Students must be accepted into the program, Lubich says. “We look at their academics,” she emphasizes. “We’re not looking for a 4.0, but a decent student, especially in math and science, which I’m looking at in particular.”
Those who enroll in the performing and visual arts campus must audition or make a presentation before they’re accepted, Lubich says.
All of the students take the traditional curricula such as English and social studies in addition to math, science and the arts. “It’s a normal college prep curriculum,” she says.
Chaney offers three pathways through its STEM program: engineering, information technology and health sciences, Lubich reports. All ninth-graders take introduction to engineering design, and at the end of their freshman year, students select which track they would like to pursue.
“We’re really trying to grow our IT program,” Lubich says. “I also want to look at how manufacturing fits into this program.”
Lubich is one of 25 teachers who participated in the Oh-Penn Collaborative’s Educator in the Workplace program over the summer. “I spent four days at Thomas Strip Steel, and we do have kids that could work in manufacturing.”
While a significant percentage of students coming out of Chaney are college-bound, others may not be suited for a four-year institution, Lubich says. “Some of them don’t know what they want to do,” she observes. “By the end of the 10th grade, we try to help them decide what the best course of action is.”
That could mean directing them to a career in manufacturing and the trades, Lubich adds. Choffin Career and Technical Center, Youngstown, recently resumed its welding program and that school has a highly rated precision machining program.
Engineering, on the other hand, used to be a Choffin program but was integrated into Chaney’s STEM initiative in 2011.
Introducing students to math and science at an early age is vital to building their STEM skills later in their education.

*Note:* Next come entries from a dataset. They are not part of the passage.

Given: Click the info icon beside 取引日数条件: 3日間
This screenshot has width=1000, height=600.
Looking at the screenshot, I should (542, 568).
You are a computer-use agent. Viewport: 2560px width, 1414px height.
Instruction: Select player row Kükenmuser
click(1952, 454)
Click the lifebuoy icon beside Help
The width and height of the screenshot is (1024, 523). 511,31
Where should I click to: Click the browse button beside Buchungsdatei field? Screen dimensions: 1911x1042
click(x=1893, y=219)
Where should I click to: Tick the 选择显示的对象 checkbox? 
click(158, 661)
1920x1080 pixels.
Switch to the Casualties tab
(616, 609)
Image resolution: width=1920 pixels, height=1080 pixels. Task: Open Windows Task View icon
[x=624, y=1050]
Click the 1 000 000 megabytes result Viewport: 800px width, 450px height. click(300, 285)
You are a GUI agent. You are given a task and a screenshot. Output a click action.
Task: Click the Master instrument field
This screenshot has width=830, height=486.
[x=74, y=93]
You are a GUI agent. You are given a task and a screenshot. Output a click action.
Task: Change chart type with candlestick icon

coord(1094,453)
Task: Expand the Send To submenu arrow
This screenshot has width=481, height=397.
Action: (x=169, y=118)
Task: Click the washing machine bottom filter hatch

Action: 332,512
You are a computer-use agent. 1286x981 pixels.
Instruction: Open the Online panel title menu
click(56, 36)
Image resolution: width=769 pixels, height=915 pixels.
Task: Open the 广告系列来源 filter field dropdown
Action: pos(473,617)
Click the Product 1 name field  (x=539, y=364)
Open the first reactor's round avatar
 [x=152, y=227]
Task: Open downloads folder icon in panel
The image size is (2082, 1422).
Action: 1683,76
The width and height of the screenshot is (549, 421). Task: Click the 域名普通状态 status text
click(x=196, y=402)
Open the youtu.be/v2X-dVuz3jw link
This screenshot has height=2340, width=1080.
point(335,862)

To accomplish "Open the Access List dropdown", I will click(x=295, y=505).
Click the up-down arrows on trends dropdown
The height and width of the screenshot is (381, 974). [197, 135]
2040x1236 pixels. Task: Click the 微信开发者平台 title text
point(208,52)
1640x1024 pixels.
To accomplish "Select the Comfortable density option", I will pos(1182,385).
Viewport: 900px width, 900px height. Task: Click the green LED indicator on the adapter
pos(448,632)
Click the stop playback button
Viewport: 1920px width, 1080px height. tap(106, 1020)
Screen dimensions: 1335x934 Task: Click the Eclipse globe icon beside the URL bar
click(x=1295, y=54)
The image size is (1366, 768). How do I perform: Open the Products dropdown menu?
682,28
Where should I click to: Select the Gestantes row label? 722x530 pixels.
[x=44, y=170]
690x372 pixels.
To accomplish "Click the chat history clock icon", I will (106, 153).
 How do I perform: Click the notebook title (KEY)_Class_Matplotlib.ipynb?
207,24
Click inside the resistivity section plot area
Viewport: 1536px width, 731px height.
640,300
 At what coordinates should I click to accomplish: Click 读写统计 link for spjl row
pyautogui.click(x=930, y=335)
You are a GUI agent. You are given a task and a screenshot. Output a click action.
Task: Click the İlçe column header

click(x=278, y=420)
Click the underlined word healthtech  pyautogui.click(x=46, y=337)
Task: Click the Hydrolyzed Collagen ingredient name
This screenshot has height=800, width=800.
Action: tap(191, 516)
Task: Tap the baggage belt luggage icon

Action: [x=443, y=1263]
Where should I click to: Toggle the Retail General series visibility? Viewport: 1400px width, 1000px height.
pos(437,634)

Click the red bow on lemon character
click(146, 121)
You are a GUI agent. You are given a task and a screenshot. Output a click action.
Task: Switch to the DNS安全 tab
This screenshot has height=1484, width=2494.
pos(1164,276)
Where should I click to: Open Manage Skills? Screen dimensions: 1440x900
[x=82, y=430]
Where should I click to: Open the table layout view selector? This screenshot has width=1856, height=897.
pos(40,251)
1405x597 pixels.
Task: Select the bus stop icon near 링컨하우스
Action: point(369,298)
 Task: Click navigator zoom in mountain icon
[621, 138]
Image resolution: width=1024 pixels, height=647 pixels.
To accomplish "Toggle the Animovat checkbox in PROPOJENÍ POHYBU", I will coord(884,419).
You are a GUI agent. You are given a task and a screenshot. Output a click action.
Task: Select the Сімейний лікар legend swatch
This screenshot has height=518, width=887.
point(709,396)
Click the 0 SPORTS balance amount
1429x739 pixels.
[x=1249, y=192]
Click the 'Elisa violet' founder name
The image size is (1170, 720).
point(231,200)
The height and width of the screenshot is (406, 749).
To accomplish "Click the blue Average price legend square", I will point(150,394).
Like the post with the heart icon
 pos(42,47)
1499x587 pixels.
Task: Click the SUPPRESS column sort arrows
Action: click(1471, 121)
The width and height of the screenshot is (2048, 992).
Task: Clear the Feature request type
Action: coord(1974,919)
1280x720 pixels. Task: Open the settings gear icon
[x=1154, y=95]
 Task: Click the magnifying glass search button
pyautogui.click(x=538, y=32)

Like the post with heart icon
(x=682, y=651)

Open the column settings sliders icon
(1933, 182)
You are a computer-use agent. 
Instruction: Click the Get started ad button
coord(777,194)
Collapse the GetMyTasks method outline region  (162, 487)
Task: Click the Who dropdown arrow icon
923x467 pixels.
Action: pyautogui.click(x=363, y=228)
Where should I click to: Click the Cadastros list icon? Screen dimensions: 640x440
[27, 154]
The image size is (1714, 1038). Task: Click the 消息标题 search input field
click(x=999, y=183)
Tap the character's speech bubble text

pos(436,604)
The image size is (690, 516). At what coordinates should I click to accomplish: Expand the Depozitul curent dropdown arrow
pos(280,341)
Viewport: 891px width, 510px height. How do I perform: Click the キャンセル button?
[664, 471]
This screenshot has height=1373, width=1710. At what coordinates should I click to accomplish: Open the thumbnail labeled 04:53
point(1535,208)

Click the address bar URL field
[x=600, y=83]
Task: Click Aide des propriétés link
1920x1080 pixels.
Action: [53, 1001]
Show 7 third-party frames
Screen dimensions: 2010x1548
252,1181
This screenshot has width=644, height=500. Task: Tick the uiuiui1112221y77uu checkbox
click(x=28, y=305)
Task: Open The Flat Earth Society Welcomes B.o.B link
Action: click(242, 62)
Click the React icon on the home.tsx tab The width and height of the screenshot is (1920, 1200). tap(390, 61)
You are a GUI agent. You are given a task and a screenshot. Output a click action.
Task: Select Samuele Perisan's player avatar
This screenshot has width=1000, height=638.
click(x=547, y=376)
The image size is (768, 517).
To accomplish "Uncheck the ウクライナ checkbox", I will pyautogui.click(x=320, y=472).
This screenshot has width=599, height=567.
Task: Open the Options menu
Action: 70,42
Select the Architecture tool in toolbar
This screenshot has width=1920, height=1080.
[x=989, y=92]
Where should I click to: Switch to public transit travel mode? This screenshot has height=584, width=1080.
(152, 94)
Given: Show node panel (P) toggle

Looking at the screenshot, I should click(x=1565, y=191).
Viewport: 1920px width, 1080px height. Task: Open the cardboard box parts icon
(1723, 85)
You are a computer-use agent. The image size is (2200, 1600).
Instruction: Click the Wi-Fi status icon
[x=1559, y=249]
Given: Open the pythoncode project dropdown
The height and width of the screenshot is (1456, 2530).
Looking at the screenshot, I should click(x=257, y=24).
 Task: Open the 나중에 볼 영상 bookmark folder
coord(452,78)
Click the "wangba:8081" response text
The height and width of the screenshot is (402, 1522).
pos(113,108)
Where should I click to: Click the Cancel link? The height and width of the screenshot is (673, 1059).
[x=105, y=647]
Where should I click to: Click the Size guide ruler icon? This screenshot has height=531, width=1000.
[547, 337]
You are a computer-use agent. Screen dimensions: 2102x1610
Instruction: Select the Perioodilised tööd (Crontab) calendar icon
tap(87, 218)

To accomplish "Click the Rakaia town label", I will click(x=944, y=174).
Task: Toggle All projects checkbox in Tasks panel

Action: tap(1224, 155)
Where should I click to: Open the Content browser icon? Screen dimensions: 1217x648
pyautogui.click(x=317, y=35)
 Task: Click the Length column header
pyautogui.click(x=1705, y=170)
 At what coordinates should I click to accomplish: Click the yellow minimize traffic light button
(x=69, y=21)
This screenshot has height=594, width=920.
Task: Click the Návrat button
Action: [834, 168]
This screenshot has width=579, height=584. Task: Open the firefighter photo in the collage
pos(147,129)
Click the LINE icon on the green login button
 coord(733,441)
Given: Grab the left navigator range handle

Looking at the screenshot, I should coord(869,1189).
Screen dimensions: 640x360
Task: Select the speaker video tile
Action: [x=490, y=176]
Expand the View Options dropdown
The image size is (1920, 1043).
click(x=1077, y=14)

Eighth-graders in Sharon Ragan’s STEM class, for example, are busy using a variety of tools to measure everything from the size of their classroom to a garbage can.
“They’re learning how to measure like an architect measures,” Ragan says. Ultimately, the goal is for these students to read a blueprint for a house, create a design of that house on a CAD program, and then construct a small model of the house by using recycled, or recyclable, materials.
“We’ll build the shed, or house, on a computer and then build a model of it,” Ragan says. Middle-school students have at least one STEM class per day, eighth-graders two.
What is also encouraging about STEM-related coursework is that it prepares students to enter the workforce. “There are a lot of jobs in the STEM fields. And we feel that we’re preparing kids to take those jobs,” Lubich says. “We’re real pleased with our graduation percentage and also the number of students that have registered for college.”
She says Chaney has won the Governor’s Award for Excellence in STEM Education three years in a row and she’s pleased at how the school is progressing. “We’re real happy with where we are right now, and we’re looking at different ways we can improve.”
Pictured: Nyere Howell and Taekwon Driver work with teacher Sharon Ragan.